Indicators consist of three types:

  • Leading indicators, which are changes that happen before the present time;
  • current/coincident indicators, or changes that happen at the present time; and
  • trailing/lagging indicators, or changes that happen after the fact.

Just as with the analysis of average daily rates, myths or blind paths have emerged in the science of analysing these economic indicators, Hood and Kim explained.

Does hotel demand increase with personal consumption expenditures?
It might sound logical that higher discretionary income would lead to more travel spend, but Hood said the bivariate relationship (the indicator’s “r” value) for that, r=0.58 (where 100 would be an absolute correlation), was not such a strong correlation.

“The largest three (spends for discretionary income) are housing, healthcare and groceries, with food and lodging coming in fourth,” he said. “Low down is gas, which obviously is volatile. In the recession, the first two segments that dipped were auto and furnishings. Auto has r=0.92, with a one quarter lead, while furnishings have a r=0.97, with a three quarters’ lead. Housing, not surprisingly, has r=0.96, with a four quarters’ lead.”

Among the highest correlation, though, was the r=0.98 score of wages against hotel spend, Hood said.

Does demand rise as gross domestic product improves?
Perhaps, but Hood and Kim said improvements in GDP translated to hotel demand of only r=0.73. Another related variable, the relationship between lodging take-up and gross private domestic investment, fared better, at r=0.80.

New science
Hood said the science of predicting demand, and thus RevPAR, was always changing and malleable.

STR, parent company of Hotel News Now, intends to study more in depth over the next year the relationship between numerous indicators and both pipeline and total revenue per available room, Hood said.

Such mathematics always comes with a caveat emptor, Kim said.

“Relying on the bivariate relationship is easy to understand, but it cannot explain the casual relations between the primary economic indicators and hotel performance,” he said. “The goal is to demonstrate the predictive power of multiple economic indicators in explaining hotel performance.”

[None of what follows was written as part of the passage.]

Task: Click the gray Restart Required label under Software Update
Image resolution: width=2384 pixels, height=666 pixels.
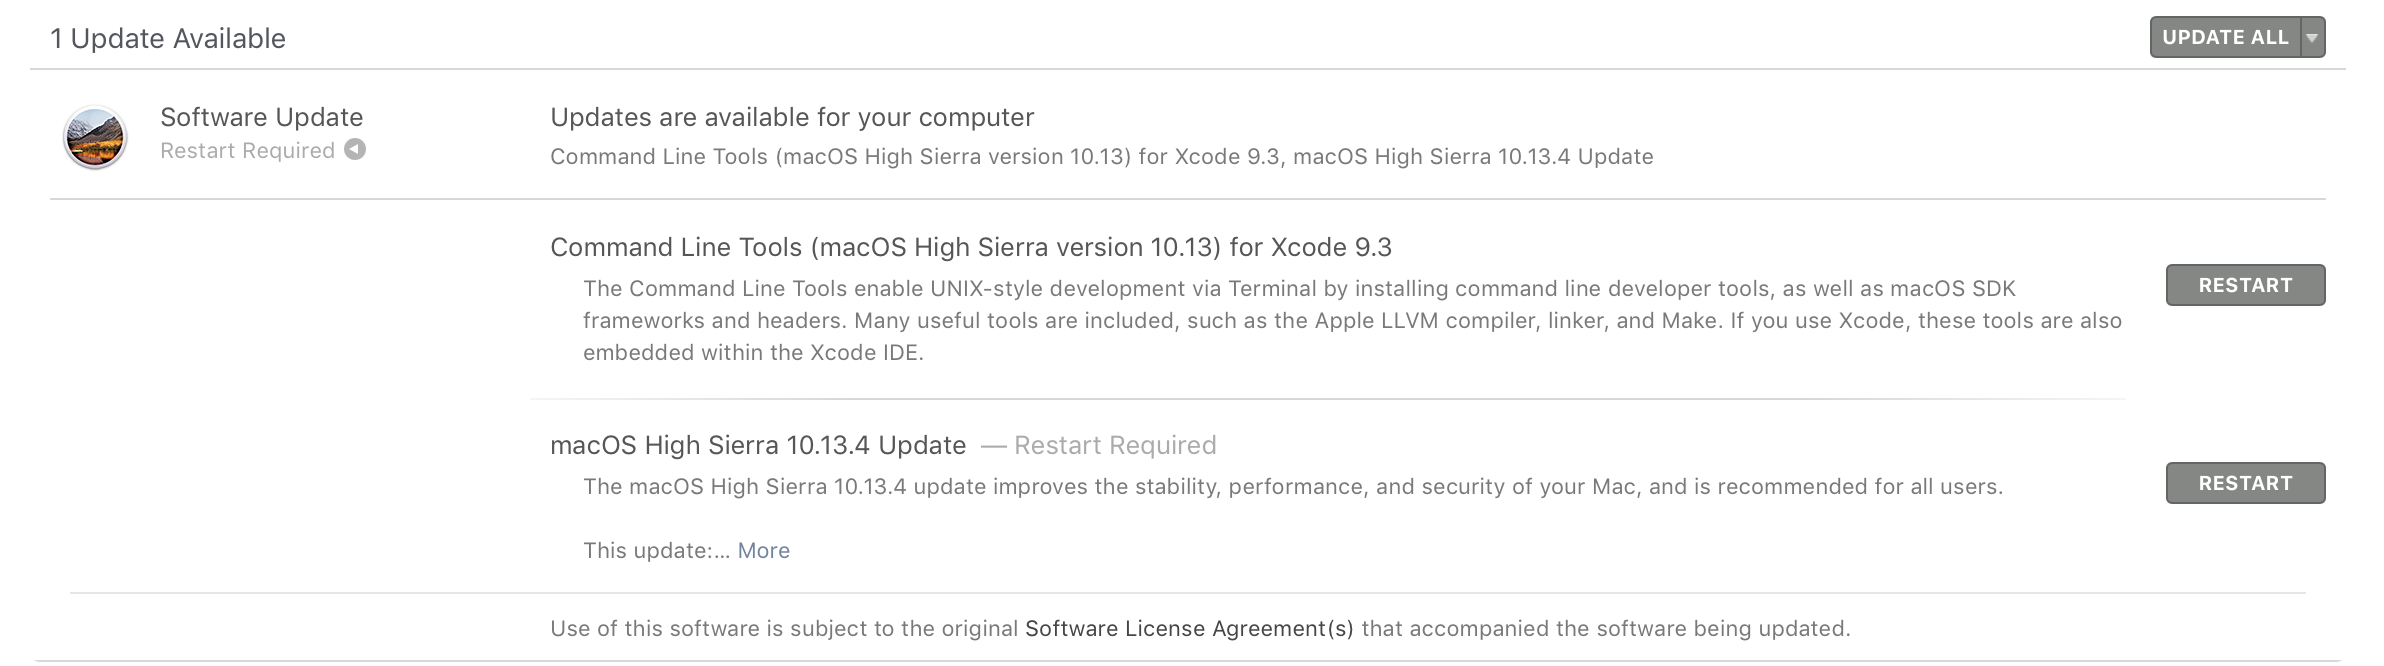Action: tap(247, 150)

Hood and Kim agreed that the best predictors of performance are:

  • Employment rate change, the most salient predictor of U.S. hotel demand;
  • health care and food changes, the most dominant predictor of U.S. hotel demand; and
  • housing changes, the strongest predictor of U.S. hotel demand.

Music City performs
As Nashville has hosted all eight editions of HDC, Hood and Kim gave attendees a deeper look into its hotel performance in relation to leading indicators.

Nashville is one of the U.S.’s fastest-growing cities, and that is evident in the approximately 12,000 hotel rooms in its pipeline, Hood said. He added that apart from the years of the recession, hotel demand in Nashville has increased more or less at the same rate as population growth.

Other leading indicators of Music City’s hotel health were that “ADR versus house prices comes in at r=0.94; demand versus compensation at r=0.96 and demand versus number of employees at r=0.97,” he said.